# SVM with PySpark

This notebook creates and measures a [Linear SVM](https://spark.apache.org/docs/2.2.0/mllib-linear-methods.html#linear-support-vector-machines-svms) classifier with PySpark.

* Method: LinearSVM with [SGD](https://en.wikipedia.org/wiki/Stochastic_gradient_descent)
* Dataset: Spark MLlib Sample SVM Data

## Imports

In [None]:
import findspark
findspark.init()

import numpy as np

from pyspark import SparkContext
from pyspark.sql import SQLContext

from pyspark.mllib.classification import SVMWithSGD
from pyspark.mllib.regression import LabeledPoint
from pyspark.mllib.evaluation import BinaryClassificationMetrics

import matplotlib.pyplot as plt
%matplotlib inline

## Get Some Context

In [None]:
# Create a SparkContext and a SQLContext context to use
sc = SparkContext(appName="SVM Classification with Spark")
sqlContext = SQLContext(sc)

## Load and Prepare the Data

In [None]:
DATA_FILE = "/Users/robert.dempsey/Dev/daamlobd/data/mllib/sample_svm_data.txt"

In [None]:
def parse_point(line):
    values = [float(x) for x in line.split(' ')]
    return LabeledPoint(values[0], values[1:])

In [None]:
# Load the training data
raw_data = sc.textFile(DATA_FILE)
data = raw_data.map(parse_point)

In [None]:
# View one of the records
data.take(1)

In [None]:
# Create train and test datasets
splits = data.randomSplit([0.8, 0.2], 42)
train = splits[0]
test = splits[1]

## Fit an SVM Model

In [None]:
# Train the SVM model
model = SVMWithSGD.train(train,
                         iterations=100)

In [None]:
# Show the intercepts
print("Intercept: {}".format(model.intercept))

## Create Predictions

In [None]:
# Create the predictions and convert them to floats to match the datatype
labels_and_predictions = test.map(lambda p: (p.label, float(model.predict(p.features))))

In [None]:
# Convert labels_and_predictions and the test RDD to dataframes
lp_df = sqlContext.createDataFrame(labels_and_predictions, ["label", "predicted"])
test_df = sqlContext.createDataFrame(test, ["features", "label"])

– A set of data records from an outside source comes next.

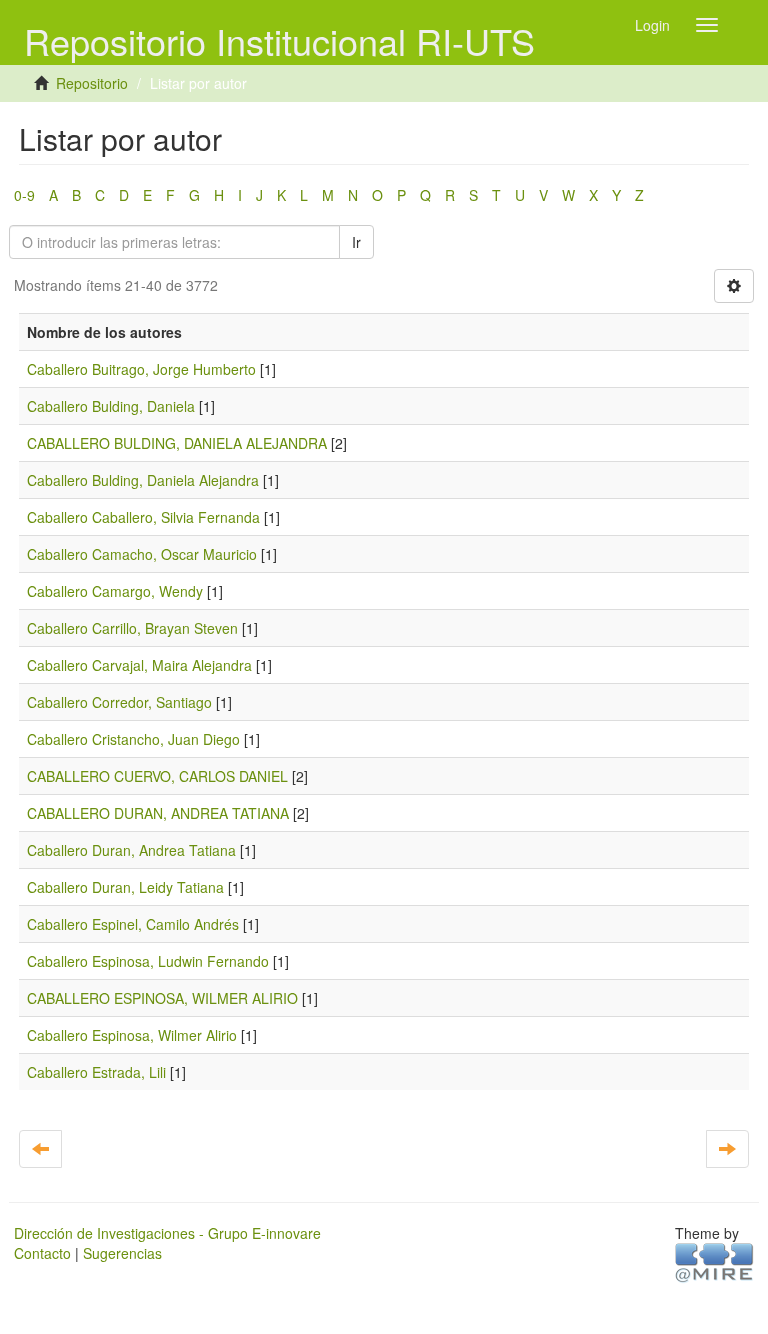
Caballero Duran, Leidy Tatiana (125, 887)
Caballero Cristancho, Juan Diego (133, 739)
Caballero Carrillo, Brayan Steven (132, 628)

# Make sure they have the same number of records
print(lp_df.count(), test_df.count())

In [None]:
# Check the dataframes
print(lp_df.show(5))
print(test_df.show(5))

In [None]:
# Create a plot to compare the actuals (labels) and predictions
actuals = lp_df.rdd.map(lambda r: r.label).collect()
predictions = lp_df.rdd.map(lambda r: float(r.predicted)).collect()


fig = plt.figure(figsize=(10,5))
plt.scatter(actuals, predictions)
plt.xlabel("Actuals")
plt.ylabel("Predictions")
plt.title("Actuals vs. Predictions")
plt.show()

## Model Evaluation

### Training Error

Calculate the training error

In [None]:
training_error = labels_and_predictions.filter(lambda lp: lp[0] != lp[1]).count() / float(test.count())
print("Training Error = %.2f" % training_error)

In [None]:
metrics = BinaryClassificationMetrics(labels_and_predictions)

### Area Under ROC

A measure of how well a parameter can distinguish between the two groups in a binary classification.

* .90-1 = excellent (A)
* .80-.90 = good (B)
* .70-.80 = fair (C)
* .60-.70 = poor (D)
* .50-.60 = fail (F)

In [None]:
print("Area Under ROC = %.2f" % metrics.areaUnderROC)

### Precision-Recall Curve

The tradeoff between precision and recall.

* Higher = high recall (low false negative rate) and high precision (low false positive rate)
* Lower = low recall (high false negative rate) and low precision (high false positive rate)

In [None]:
print("Area Under PR = %.2f" % metrics.areaUnderPR)

## Shut it Down

In [None]:
sc.stop()